* What you have to do
Recast the entries from the line containing "The width and height of the screenshot is (1347, 682)." through the line containing "coord(258,209)", both included, as a JSON list of strings with one string per line. Omit any blank lines.

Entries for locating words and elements
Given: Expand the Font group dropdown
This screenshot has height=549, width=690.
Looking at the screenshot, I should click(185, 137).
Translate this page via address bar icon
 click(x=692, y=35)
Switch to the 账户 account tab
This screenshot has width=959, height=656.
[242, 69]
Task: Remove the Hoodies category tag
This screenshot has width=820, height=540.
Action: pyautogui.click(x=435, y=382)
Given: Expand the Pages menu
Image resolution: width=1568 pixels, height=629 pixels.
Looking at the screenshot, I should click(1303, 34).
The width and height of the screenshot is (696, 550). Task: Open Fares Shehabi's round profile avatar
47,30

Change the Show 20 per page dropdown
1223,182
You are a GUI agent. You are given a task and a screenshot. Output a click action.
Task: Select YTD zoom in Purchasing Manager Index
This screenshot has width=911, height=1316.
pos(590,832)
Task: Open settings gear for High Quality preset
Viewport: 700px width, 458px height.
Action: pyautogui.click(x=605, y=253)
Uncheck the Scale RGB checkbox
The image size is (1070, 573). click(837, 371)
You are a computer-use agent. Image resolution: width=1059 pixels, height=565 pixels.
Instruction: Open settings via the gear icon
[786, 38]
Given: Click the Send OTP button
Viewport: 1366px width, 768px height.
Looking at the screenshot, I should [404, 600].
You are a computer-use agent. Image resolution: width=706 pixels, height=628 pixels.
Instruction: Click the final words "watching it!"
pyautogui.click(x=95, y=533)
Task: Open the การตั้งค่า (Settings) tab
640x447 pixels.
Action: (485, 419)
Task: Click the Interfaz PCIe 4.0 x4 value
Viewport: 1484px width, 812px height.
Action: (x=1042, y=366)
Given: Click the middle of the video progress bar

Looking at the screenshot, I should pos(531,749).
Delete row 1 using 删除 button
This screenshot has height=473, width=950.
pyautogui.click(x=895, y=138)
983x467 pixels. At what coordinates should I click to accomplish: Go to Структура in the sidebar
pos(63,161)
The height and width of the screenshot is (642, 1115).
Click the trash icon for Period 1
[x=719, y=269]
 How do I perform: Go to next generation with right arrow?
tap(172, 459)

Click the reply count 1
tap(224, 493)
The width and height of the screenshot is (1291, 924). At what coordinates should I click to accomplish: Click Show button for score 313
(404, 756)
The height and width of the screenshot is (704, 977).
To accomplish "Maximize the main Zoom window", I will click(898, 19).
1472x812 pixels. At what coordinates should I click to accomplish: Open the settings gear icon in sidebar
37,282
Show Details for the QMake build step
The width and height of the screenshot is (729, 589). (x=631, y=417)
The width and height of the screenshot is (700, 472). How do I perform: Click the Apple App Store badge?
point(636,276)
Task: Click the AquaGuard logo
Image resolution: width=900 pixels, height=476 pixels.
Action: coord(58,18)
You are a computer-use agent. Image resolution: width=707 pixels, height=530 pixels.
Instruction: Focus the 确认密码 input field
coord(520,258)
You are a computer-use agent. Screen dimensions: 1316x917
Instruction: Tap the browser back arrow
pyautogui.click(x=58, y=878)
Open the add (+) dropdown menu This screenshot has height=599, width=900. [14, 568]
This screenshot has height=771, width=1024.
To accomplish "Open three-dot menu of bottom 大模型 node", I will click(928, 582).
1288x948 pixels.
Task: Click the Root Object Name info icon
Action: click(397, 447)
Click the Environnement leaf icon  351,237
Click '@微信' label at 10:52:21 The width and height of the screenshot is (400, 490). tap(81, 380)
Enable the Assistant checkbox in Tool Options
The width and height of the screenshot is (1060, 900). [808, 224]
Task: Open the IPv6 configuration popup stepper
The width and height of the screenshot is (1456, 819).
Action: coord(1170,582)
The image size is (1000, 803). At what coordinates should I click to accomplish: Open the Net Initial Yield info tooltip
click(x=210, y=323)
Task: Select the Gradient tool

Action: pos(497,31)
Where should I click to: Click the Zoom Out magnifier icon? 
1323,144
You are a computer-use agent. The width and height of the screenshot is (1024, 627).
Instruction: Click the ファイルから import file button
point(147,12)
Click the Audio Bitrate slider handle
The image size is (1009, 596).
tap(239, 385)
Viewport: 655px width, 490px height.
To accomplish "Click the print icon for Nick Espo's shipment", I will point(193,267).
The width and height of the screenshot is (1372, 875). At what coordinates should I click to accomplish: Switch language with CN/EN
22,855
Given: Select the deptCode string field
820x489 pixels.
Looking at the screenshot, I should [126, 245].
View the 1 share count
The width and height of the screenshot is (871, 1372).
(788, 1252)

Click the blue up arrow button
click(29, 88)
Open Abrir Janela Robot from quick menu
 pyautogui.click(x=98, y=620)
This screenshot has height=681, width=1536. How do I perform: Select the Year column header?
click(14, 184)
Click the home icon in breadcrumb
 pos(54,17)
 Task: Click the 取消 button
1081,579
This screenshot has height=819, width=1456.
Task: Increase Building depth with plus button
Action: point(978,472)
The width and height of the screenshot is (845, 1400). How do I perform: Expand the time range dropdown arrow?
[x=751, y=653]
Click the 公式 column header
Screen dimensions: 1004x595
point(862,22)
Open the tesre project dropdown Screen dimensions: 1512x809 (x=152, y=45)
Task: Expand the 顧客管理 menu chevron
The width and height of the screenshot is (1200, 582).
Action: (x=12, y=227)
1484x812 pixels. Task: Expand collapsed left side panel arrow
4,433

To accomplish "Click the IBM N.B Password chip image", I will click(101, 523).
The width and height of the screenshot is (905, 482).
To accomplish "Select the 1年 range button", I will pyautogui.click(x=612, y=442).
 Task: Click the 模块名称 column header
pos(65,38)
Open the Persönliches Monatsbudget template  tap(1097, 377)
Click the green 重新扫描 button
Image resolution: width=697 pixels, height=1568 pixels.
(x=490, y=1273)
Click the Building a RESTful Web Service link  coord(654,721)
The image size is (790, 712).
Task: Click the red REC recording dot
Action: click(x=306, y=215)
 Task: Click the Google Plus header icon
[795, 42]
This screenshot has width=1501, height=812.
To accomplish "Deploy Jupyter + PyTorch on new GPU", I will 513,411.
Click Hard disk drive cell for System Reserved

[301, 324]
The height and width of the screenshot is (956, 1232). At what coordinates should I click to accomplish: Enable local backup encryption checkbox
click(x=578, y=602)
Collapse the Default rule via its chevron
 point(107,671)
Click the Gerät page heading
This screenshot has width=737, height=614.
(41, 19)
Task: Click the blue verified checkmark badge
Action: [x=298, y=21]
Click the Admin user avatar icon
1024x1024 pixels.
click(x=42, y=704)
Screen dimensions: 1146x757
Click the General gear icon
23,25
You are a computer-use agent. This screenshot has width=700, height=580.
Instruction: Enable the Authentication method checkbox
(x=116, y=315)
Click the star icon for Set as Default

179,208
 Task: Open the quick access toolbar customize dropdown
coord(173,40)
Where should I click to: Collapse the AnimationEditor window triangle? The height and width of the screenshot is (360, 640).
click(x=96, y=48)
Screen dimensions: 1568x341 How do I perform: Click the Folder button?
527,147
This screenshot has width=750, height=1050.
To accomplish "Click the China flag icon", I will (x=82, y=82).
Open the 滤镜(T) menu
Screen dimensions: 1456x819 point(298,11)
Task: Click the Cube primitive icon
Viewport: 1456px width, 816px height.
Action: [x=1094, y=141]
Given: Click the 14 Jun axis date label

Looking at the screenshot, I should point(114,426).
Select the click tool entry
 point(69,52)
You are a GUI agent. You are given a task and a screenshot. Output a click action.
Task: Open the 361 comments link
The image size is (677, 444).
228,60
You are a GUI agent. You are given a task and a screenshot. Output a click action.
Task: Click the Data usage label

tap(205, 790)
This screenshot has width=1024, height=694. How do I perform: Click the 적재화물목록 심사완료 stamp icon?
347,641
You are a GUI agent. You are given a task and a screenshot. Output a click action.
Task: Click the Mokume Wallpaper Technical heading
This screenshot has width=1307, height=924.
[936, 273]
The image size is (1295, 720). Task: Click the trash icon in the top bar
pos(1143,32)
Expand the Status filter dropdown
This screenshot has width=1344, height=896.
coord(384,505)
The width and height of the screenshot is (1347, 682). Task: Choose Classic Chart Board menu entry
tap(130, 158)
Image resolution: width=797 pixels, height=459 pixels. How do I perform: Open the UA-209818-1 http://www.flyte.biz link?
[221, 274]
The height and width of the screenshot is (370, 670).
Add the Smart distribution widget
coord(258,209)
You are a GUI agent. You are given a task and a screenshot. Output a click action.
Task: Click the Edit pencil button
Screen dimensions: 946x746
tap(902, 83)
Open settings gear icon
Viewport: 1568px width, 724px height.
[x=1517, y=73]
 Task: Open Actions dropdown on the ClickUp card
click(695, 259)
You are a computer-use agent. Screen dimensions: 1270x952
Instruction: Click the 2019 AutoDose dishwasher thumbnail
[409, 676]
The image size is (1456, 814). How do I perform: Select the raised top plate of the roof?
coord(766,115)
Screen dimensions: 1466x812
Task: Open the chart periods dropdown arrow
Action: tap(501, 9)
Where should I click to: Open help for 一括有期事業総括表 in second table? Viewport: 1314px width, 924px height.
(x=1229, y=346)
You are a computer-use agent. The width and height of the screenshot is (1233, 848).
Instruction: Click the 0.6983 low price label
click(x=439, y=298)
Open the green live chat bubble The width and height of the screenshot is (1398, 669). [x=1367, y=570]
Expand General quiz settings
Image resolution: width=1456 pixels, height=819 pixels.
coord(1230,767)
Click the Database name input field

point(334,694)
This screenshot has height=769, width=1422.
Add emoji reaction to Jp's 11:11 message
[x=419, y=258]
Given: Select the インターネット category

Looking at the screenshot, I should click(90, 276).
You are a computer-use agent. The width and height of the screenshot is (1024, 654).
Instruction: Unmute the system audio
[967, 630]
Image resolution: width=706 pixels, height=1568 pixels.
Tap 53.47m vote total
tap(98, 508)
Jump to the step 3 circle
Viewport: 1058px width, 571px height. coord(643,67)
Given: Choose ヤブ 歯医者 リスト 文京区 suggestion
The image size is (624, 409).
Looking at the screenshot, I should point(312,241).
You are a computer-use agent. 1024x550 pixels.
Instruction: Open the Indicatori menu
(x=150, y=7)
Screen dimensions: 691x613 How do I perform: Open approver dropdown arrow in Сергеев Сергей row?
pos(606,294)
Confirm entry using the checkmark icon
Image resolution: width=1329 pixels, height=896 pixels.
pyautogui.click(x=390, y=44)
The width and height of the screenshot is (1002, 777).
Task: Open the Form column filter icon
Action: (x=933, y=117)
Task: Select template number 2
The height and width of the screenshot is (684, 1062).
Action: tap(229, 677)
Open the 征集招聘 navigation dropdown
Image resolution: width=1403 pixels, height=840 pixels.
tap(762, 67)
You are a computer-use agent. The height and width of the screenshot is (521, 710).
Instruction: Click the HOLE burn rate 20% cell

* Answer for the task
[
  "The width and height of the screenshot is (1347, 682). Task: Choose Classic Chart Board menu entry",
  "tap(130, 158)",
  "Image resolution: width=797 pixels, height=459 pixels. How do I perform: Open the UA-209818-1 http://www.flyte.biz link?",
  "[221, 274]",
  "The height and width of the screenshot is (370, 670).",
  "Add the Smart distribution widget",
  "coord(258,209)"
]